Written problem 1. Do these statements agree with the archery target thread? For each, answer yes or no and quote the deciding words. (a) Steve N has personally seen a bag target made from a feed sack and stretch-wrap. (b) AKRuss says foam block targets have no odor. (c) bdca uses a Morrell bag outdoors.
Written problem 2. In the archery target thread, substitute "arrow pulling" for "arrow removal" and give the passage again, starting at "## sawtoothscream (Apr" and ending at "(Jan 10, 2003)".

Extracted text.
◆ ◆ ◆ ◆ ◆

# Bag vs. Block Targets



## RecurveArcher99 (Mar 18, 2008)

Hounestly, iam kinda a farm boy, so i use 3 bales of straw but i can shoot outside cuse i have land but i would tru a burlap sack willed with plastic grocery bags used that for a while worked fine


----------



## Steve N (Apr 27, 2004)

I shoot a block target. I have heard of, but never seen, a home-made bag target made from a feed sack and stretch-wrap. Get a plastic burlap feed sack at your local feed store. Stuff it full of used stretch-wrap that is wadded up, not folded neatly. Stitch the top of the bag shut with heavy twine. Shoot away. I heard about this type of target on the compound forum here on AT. The stretch wrap can be had for free at most companies.


----------



## RecurveArcher99 (Mar 18, 2008)

Steve N said:


> I shoot a block target. I have heard of, but never seen, a home-made bag target made from a feed sack and stretch-wrap. Get a plastic burlap feed sack at your local feed store. Stuff it full of used stretch-wrap that is wadded up, not folded neatly. Stitch the top of the bag shut with heavy twine. Shoot away. I heard about this type of target on the compound forum here on AT. The stretch wrap can be had for free at most companies.



acctuly they fall apart very easily when punctured in one spot reptitively, wearas burlap wont as much, so dont use plastic ones


----------



## sawtoothscream (Apr 19, 2008)

i use a mackenzie shot block and think it is amazing. arrow removal is so so so easy and it hold up real well.


----------



## AKRuss (Jan 10, 2003)

Foam Block targets are relatively light and have no odor. You can even use them as a seat or stand. Straw or burlap has a definite odor that you may find objectionable inside the house. The down side of a Block target is that they're spendy.


----------



## bdca (Apr 9, 2007)

I use a Morrell bag indoors. The advantage is easy arrow removal even at very close distances. I take it to tournaments and blank bale in my motel room the night prior.

How do you 20M in San Francisco???

Cya!


----------



## WetPaint (Sep 2, 2008)

Thanks for the replies guys.

Is "stretch wrap" the same as shrink wrap? 

I'm going to try a DIY route at first before considering buying something pre-made. The plan as it now stands: burlap sack filled with a melting pot of dry discards - shredded and crumpled paper, cut-up cardboard, old cotton t-shirts and rags cut into small pieces, misc. discarded shipping foam and peanuts. Plastic grocery bags have been outlawed here in SF, so a quantity of these is harder to come by now; I'll still throw in what I can find though.

I have a long-ish house in SF, with two places where I can potentially shoot 20m indoor. The first is a side alley next to the garage and the second is from the living room through the main hallway and then through 2 bedrooms. These bedrooms aren't being used at the moment and probably wont be until next spring, so most likely I'll shoot from the heated comfort of my living room


----------



## Brandeis_Archer (Dec 20, 2006)

◆ ◆ ◆ ◆ ◆

Excerpted records.
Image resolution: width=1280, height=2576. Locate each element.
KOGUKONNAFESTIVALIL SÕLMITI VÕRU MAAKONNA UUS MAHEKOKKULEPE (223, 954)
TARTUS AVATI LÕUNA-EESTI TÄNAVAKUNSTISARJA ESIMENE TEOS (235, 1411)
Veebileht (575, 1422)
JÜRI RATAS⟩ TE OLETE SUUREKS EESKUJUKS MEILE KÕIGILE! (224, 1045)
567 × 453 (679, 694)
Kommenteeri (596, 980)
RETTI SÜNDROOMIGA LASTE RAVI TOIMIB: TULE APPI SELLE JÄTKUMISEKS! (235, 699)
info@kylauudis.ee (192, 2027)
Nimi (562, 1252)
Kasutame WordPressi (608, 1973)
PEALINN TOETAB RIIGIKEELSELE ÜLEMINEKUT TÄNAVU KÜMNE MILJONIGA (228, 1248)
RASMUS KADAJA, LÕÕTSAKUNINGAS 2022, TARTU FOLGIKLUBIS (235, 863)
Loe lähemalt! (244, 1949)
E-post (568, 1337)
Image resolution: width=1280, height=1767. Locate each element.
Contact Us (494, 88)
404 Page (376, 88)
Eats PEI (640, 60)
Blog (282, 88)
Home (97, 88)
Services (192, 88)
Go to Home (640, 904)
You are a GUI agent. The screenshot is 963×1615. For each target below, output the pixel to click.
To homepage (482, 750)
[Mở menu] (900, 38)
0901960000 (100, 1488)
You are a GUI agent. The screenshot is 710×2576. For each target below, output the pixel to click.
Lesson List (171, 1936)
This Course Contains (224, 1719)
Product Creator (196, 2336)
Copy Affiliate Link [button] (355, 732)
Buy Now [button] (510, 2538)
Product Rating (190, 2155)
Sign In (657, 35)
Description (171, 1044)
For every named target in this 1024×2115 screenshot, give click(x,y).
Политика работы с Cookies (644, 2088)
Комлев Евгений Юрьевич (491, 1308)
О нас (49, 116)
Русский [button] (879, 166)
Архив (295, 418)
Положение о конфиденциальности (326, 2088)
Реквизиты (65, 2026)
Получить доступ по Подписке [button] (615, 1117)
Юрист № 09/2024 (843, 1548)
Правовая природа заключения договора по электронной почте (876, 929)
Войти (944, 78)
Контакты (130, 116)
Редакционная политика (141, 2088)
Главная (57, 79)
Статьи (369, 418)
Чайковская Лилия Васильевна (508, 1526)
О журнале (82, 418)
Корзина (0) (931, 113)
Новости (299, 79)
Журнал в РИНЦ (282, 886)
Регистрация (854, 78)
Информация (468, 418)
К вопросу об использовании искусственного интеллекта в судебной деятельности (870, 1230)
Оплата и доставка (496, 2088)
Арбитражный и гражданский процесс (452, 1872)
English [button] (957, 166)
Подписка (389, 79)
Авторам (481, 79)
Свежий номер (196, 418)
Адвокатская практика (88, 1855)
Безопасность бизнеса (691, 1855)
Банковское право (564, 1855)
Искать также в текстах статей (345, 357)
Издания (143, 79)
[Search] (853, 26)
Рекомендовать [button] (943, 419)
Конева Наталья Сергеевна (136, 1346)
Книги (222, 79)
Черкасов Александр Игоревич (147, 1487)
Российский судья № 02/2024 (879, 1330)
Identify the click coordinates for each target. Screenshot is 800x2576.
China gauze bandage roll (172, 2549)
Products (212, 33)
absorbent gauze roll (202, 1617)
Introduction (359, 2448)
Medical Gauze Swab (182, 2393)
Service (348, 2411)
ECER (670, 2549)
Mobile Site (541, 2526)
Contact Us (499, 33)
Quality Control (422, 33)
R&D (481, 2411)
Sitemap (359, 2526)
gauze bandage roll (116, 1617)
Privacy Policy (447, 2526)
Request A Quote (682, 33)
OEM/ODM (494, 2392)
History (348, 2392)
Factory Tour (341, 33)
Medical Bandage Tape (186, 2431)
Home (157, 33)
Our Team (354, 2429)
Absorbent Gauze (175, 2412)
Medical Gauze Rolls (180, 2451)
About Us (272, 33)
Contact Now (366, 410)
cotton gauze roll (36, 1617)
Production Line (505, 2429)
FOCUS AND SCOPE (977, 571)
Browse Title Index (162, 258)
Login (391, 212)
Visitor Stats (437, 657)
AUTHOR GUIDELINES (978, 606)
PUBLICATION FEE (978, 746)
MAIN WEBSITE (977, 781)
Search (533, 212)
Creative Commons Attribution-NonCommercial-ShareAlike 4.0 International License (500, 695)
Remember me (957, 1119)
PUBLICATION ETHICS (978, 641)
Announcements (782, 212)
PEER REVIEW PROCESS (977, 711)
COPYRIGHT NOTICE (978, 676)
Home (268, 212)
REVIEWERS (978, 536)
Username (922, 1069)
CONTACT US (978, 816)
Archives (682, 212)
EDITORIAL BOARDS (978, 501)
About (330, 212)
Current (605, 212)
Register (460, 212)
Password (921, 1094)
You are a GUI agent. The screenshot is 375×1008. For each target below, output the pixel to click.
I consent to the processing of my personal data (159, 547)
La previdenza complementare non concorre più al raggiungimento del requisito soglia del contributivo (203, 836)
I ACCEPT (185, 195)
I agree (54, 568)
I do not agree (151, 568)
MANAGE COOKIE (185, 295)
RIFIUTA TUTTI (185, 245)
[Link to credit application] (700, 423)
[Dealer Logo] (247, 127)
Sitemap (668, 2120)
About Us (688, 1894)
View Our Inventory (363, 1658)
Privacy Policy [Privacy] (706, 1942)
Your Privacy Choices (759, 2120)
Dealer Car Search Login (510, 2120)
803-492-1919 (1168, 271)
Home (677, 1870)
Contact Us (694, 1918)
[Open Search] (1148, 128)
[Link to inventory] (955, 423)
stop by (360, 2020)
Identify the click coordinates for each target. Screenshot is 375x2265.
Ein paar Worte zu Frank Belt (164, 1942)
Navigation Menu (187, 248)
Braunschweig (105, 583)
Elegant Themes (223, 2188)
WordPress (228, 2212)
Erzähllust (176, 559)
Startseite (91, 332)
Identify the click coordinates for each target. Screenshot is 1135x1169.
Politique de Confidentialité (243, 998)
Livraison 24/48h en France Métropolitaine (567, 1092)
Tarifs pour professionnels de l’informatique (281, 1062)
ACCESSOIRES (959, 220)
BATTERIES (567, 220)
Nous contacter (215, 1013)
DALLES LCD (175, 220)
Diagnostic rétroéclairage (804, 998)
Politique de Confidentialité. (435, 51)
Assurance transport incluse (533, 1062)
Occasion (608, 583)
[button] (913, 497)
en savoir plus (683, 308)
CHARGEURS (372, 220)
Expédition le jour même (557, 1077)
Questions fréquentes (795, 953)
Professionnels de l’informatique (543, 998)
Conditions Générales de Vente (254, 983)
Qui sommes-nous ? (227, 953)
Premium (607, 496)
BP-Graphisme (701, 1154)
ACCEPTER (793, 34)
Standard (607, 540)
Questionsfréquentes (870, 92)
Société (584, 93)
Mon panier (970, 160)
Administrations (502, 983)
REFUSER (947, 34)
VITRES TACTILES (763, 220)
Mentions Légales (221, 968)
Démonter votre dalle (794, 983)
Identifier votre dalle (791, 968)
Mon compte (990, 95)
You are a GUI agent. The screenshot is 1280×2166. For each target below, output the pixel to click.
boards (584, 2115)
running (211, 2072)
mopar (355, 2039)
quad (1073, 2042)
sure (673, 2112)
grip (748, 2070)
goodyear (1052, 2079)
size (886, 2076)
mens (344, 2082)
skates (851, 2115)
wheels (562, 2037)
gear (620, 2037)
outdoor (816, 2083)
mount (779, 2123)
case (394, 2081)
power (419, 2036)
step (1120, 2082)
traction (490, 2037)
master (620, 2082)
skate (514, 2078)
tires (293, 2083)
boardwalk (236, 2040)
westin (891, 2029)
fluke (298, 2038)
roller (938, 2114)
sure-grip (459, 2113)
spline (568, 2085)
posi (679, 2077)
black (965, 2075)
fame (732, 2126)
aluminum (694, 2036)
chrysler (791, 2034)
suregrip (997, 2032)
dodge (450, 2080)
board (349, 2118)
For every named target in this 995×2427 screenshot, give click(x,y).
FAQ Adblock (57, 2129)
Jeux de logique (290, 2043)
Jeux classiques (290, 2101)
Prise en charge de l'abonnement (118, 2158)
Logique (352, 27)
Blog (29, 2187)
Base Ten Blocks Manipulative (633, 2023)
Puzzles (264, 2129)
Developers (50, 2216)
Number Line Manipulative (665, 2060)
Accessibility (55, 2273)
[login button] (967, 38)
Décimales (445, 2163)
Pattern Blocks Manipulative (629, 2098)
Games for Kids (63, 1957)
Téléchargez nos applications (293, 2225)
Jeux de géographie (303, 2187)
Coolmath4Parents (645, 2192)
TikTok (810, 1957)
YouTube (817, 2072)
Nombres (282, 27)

◆ ◆ ◆ ◆ ◆

Final answer 1.
(a) No: "I have heard of, but never seen, a home-made bag target made from a feed sack and stretch-wrap."
(b) Yes: "Foam Block targets are relatively light and have no odor."
(c) No: "I use a Morrell bag indoors."

Final answer 2.
## sawtoothscream (Apr 19, 2008)

i use a mackenzie shot block and think it is amazing. arrow pulling is so so so easy and it hold up real well.


----------



## AKRuss (Jan 10, 2003)